D.Colchicine 1.2 mg by mouth, then 0.6 mg every hour PRN as tolerated; start allopurinol 300 mg once daily

 

 Answers

  1. (e). Humira (Adalimumab) is a recombinant human IgG1 monoclonal antibody specific for human tumor necrosis factor (TNF).
  2. B C D E.  Liver monitoring, warnings: serious infections and malignancies (remember LIST) L – lymphomas, I – infections , S – skin cancer, T – tuberculosis; Do not shake; refrigerate; bring to room temp before injecting (to reduce pain).
  3. Hydroxychloroquine is generic for Plaquenil. Azulfidine is the brand name for sulfasalazine. The other answer choices are correctly matched with their trade names. Methotrexate (A) is generic for Rheumatrex or Trexall.
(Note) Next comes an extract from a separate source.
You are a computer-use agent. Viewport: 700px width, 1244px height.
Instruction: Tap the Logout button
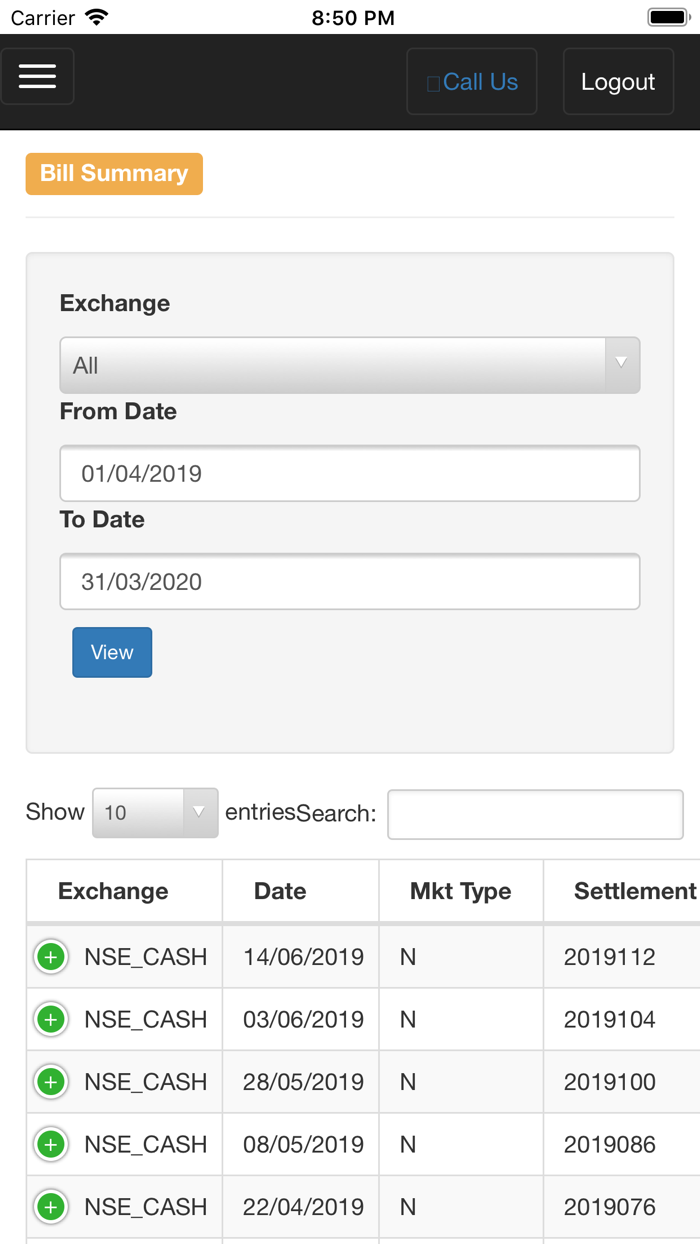click(618, 81)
  4. Patients with RA receiving biologic DMARDs should not be administered live vaccines such as varicella zoster. Trivalent seasonal influenza vaccine and 23-valent pneumococcal vaccine are acceptable to give to all patients. The Tdap vaccine may also be safely administered to patients who are considered (non-HIV) immune compromised or receiving immune system– compromising agents.
  5. Treatment-naive patients with moderate– high disease activity should receive combination DMARD therapy with methotrexate unless contraindicated.
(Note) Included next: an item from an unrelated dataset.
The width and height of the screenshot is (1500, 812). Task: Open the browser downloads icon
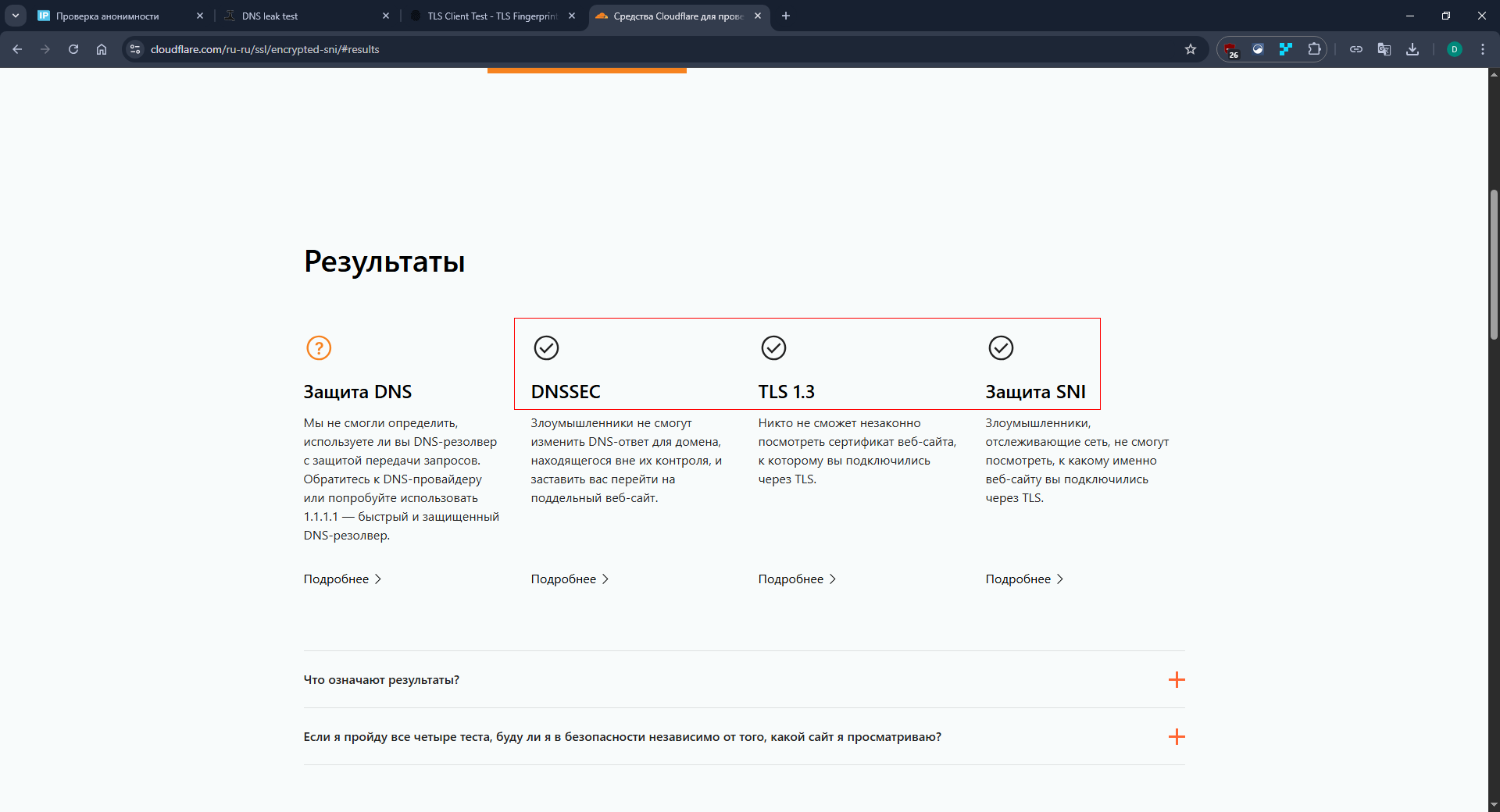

  6. Based upon the 2015 ACR recommendations for rheumatoid arthritis treatment in patients with established disease, health care providers should replace adalimumab in patients with high disease activity (persistently worsening symptoms on escalating therapy); the options include an alternate anti-TNF agent, rituximab, or abatacept. Using an alternate nonbiologic DMARD such as sulfasalazine in place of (B) or in addition to methotrexate (C) would not likely alter the disease progression or symptoms at this stage. Minocycline is reserved for patients with low disease activity and good prognostic features.
  7. Patients should not receive treatment for asymptomatic hyperuricemia until they have experienced their first gout attack. 1-2 weeks after the first attack, patients may begin uric acid– lowering therapy, and they should be treated to a serum uric acid concentration of <6 mg/dL.
  8. Because this patient is suffering from an acute gouty attack, the use of allopurinol is not appropriate. Allopurinol should be initiated only after the episode of acute gout has resolved. With respect to the colchicine dose, current recommendations support the lower cumulative dose due to equal efficacy and superior tolerability (fewer GI adverse events). The “as-tolerated” put the patient at risk of overdosing and could potentially cause GI adverse effects.